* Passage to read *
The comparison of our results to ERA5-Land’s soil and air temperatures for site B (Strasbourg) show that the detection results obtained using VH and VV are mostly similar (Figure 14a,b). For both polarizations, as in site A, the most detected frozen plots occurred on dates when both ERA5-Land air and soil temperatures were significantly lower than 0 °C (between 19 and 25 January 2019 and 4 and 12 February 2019). On these dates, the percentage of frozen plots varied between 62% and 95%. For less cold ERA5-Land soil temperatures (0–1 °C), the percentage of frozen plots decreased; with a percentage of detected frozen plots ranging from 15% to 67% with a mean of 33% using VH, and from 11% to 53% with a mean of 59% using VV. For ERA5-Land soil temperatures between 1 and 3 °C, the percentage of frozen plots did not exceed 7.4% using VH with a mean of 2.5%. The freezing detection results using VV were similar to VH for ERA5-Land soil temperatures between 1 and 3 °C. However, on 12 March 2019 (morning), when both ERA5-Land soil and air temperatures were roughly 1.3 °C, our algorithm detected 29% of plots being mild-to-moderately frozen using VV against ~7% using VH. Finally, on 31 January 2019, the reported soil temperature by ERA5-Land at Sentinel-1 acquisition time (~6 PM) was ~0 °C, but our algorithm did not detect any plots as frozen using either VH or VV. However, on this date, the reported ERA5-Land air temperatures from several hours before S1 acquisition, and up-to S1 acquisition time (~6 P.M.), was relatively high (~3 °C). Therefore, we suspect, given the uncertainties on ERA5-Land soil temperatures and the warm air temperatures, that no freezing occurred on this date and time.

5. Discussion

5.1. Freezing Detection Using Sentinel-1 σ° SAR Backscattering

As evidenced in Section 4.1, Section 4.2 and Section 4.3, the behavior of the S1 SAR backscatter response differed greatly according to the land cover class. Therefore, it was necessary to detect freezing episodes with different thresholds based on the investigated land cover classes and the S1 polarization. In this study, the proposed approach to calculate the threshold values for freezing detection using S1 SAR images in both polarization modes (VH and VV) appeared to perform relatively well in determining the best thresholds for each land cover class.

* Stated task 1 *
Answer these questions from the passage on freezing detection, one per line:
(a) Which two polarization modes does the approach use?
(b) On 31 January 2019, at roughly what time did the Sentinel-1 acquisition take place?
(c) Between which two February 2019 dates did the most detected frozen plots occur?
* Stated task 2 *
Name every calendar date in the passage on freezing detection. Include each date that begins or ends a range.
* Stated task 3 *
Translate this sentence from the passage on freezing detection into Spanish: "Therefore, it was necessary to detect freezing episodes with different thresholds based on the investigated land cover classes and the S1 polarization."

* Given material *
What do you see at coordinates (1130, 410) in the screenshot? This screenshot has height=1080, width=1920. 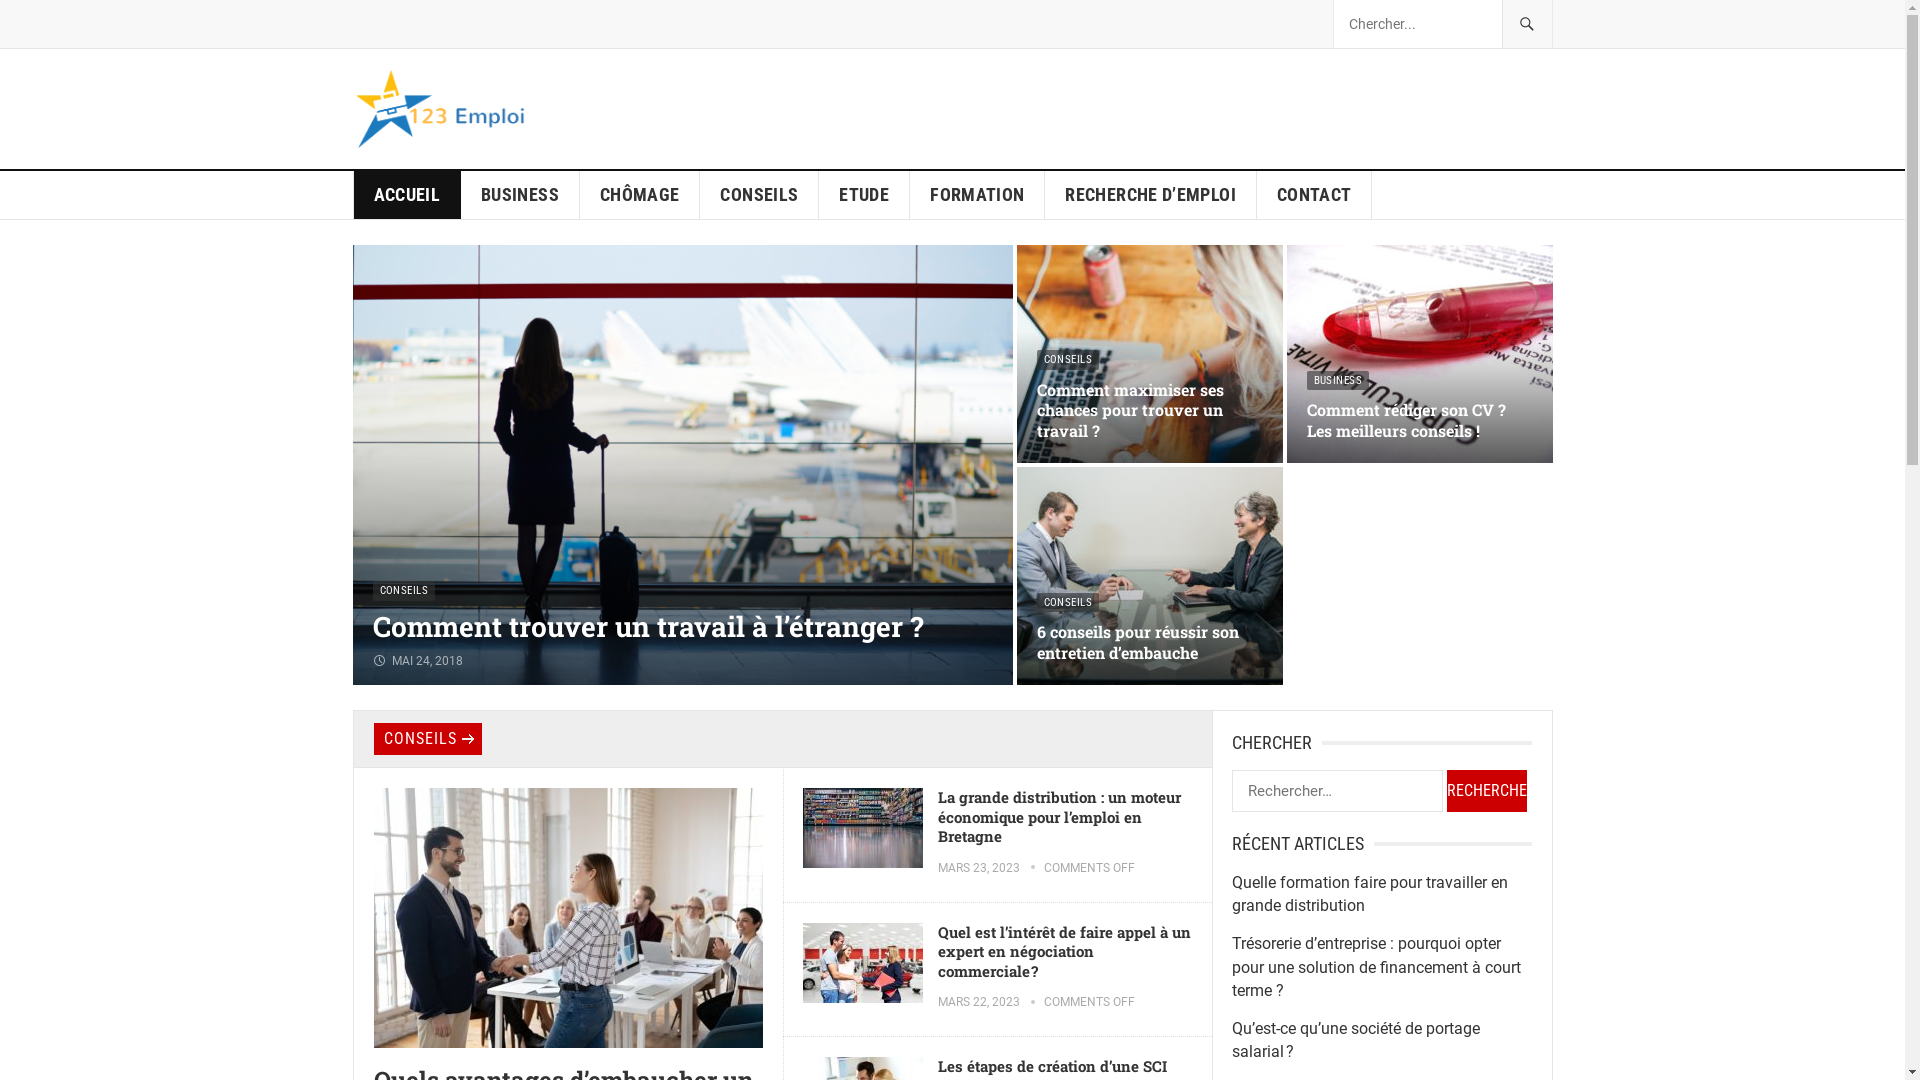 I see `Comment maximiser ses chances pour trouver un travail ?` at bounding box center [1130, 410].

* Full solution 1 *
(a) VH and VV.
(b) About 6 PM.
(c) Between 4 and 12 February 2019.

* Full solution 2 *
19 January 2019
25 January 2019
4 February 2019
12 February 2019
12 March 2019
31 January 2019

* Full solution 3 *
Por lo tanto, fue necesario detectar los episodios de congelación con umbrales diferentes según las clases de cobertura del suelo investigadas y la polarización de S1.